## Work item
Nothing but an exact reprint of the records is to be returned.
--
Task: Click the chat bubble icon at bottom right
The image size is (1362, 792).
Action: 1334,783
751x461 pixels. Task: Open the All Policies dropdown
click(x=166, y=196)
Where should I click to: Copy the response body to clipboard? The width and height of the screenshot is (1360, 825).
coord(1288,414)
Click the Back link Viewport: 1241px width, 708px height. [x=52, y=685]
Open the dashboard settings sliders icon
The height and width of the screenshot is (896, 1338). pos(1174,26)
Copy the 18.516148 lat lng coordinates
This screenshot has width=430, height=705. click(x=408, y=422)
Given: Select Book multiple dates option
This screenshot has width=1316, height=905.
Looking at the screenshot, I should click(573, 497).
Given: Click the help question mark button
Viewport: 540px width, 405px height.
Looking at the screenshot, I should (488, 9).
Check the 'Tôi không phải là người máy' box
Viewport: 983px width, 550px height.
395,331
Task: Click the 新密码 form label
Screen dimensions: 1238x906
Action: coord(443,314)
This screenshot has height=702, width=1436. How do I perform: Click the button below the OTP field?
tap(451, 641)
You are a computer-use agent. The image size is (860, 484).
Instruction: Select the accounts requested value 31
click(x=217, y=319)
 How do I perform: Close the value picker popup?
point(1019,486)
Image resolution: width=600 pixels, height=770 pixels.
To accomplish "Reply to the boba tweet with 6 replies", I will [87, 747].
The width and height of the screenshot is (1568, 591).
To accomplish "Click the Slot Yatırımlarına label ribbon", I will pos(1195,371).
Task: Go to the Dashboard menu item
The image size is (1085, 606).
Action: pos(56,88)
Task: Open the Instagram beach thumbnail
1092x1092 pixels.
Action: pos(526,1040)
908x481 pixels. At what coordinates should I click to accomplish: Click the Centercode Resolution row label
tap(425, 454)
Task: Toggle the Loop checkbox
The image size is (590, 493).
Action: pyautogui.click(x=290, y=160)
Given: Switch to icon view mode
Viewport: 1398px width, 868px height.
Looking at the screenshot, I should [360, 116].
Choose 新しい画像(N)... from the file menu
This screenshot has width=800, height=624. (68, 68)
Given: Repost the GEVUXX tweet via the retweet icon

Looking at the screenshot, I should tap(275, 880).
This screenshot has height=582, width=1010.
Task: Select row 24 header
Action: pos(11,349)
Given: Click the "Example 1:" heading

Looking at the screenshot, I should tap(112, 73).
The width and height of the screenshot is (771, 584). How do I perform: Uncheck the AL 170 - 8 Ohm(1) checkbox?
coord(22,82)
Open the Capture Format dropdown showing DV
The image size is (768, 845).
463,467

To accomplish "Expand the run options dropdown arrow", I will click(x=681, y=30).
--
## Solution to the exercise
Task: Click the chat bubble icon at bottom right
The image size is (1362, 792).
Action: 1334,783
751x461 pixels. Task: Open the All Policies dropdown
click(x=166, y=196)
Where should I click to: Copy the response body to clipboard? The width and height of the screenshot is (1360, 825).
coord(1288,414)
Click the Back link Viewport: 1241px width, 708px height. [x=52, y=685]
Open the dashboard settings sliders icon
The height and width of the screenshot is (896, 1338). pos(1174,26)
Copy the 18.516148 lat lng coordinates
This screenshot has width=430, height=705. click(x=408, y=422)
Given: Select Book multiple dates option
This screenshot has width=1316, height=905.
Looking at the screenshot, I should click(573, 497).
Given: Click the help question mark button
Viewport: 540px width, 405px height.
Looking at the screenshot, I should (488, 9).
Check the 'Tôi không phải là người máy' box
Viewport: 983px width, 550px height.
395,331
Task: Click the 新密码 form label
Screen dimensions: 1238x906
Action: coord(443,314)
This screenshot has height=702, width=1436. How do I perform: Click the button below the OTP field?
tap(451, 641)
You are a computer-use agent. The image size is (860, 484).
Instruction: Select the accounts requested value 31
click(x=217, y=319)
 How do I perform: Close the value picker popup?
point(1019,486)
Image resolution: width=600 pixels, height=770 pixels.
To accomplish "Reply to the boba tweet with 6 replies", I will [87, 747].
The width and height of the screenshot is (1568, 591).
To accomplish "Click the Slot Yatırımlarına label ribbon", I will pos(1195,371).
Task: Go to the Dashboard menu item
The image size is (1085, 606).
Action: pos(56,88)
Task: Open the Instagram beach thumbnail
1092x1092 pixels.
Action: pos(526,1040)
908x481 pixels. At what coordinates should I click to accomplish: Click the Centercode Resolution row label
tap(425, 454)
Task: Toggle the Loop checkbox
The image size is (590, 493).
Action: pyautogui.click(x=290, y=160)
Given: Switch to icon view mode
Viewport: 1398px width, 868px height.
Looking at the screenshot, I should [360, 116].
Choose 新しい画像(N)... from the file menu
This screenshot has width=800, height=624. (68, 68)
Given: Repost the GEVUXX tweet via the retweet icon

Looking at the screenshot, I should tap(275, 880).
This screenshot has height=582, width=1010.
Task: Select row 24 header
Action: pos(11,349)
Given: Click the "Example 1:" heading

Looking at the screenshot, I should tap(112, 73).
The width and height of the screenshot is (771, 584). How do I perform: Uncheck the AL 170 - 8 Ohm(1) checkbox?
coord(22,82)
Open the Capture Format dropdown showing DV
The image size is (768, 845).
463,467

To accomplish "Expand the run options dropdown arrow", I will click(x=681, y=30).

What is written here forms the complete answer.